Ueber die Grenze ins Land von Asado und Mate...
Es ist kein Clichee: Hier wird tatsaechlich fast jeden Abend gegrillt und 24/7 Mate geschuerft, egal wo man sich gerade befindet.
Beim Asado (Barbecue) wird kiloweise Fleisch auf den Grill geworfen, denn die Argentinier sind gesellige Menschen und essen gerne in grosser Runde (in unserem Fall wird stets fuers ganze Hostal gegrillt). Die Fleischmassen werden dann fast pur verzehrt, denn je weniger Beilage, desto mehr Fleisch passt in den Magen. 

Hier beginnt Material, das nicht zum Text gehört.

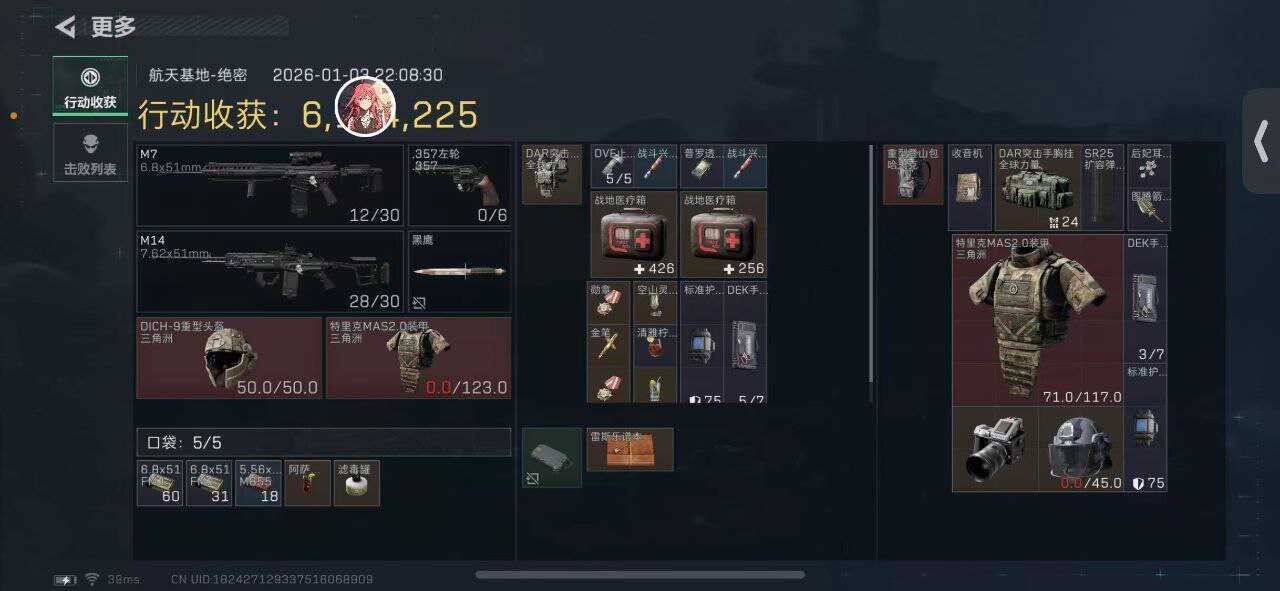Viewport: 1280px width, 591px height.
Task: Pick the .357左轮 revolver slot
Action: 459,186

Das gesellige Mate-trinken ist da schon komplizierter, denn hierfuer gibt es sehr genaue Regeln die einem schnell mit ernster, wichtiger Mine beigebracht werden:
Wenn man von jemandem auf einen Mate "eingeladen" wird nimmt man dessen Mate-Gefaess und trinkt dieses relativ schnell (denn die anderen wollen ja auch noch) allerdings nicht zu schnell (denn man soll ja geniessen) aus. Eine Totsuende ist es den Metall-Strohhalm zu bewegen oder gar zu versuchen das Gebraeu damit umzuruehren. Das bewegen des Strohhalms, sowie das Nachfuellen von heissem Wasser oder Kraeutern ist ausschliesslich dem Besitzer der Tasse gestattet. Beim zurueckgeben der Tasse wird sich grundsaetzlich nicht bedankt, da dies sonst als unfreundliches "Danke, ich habe genug!" verstanden wird und man die Tasse dann nicht wieder angeboten bekommt.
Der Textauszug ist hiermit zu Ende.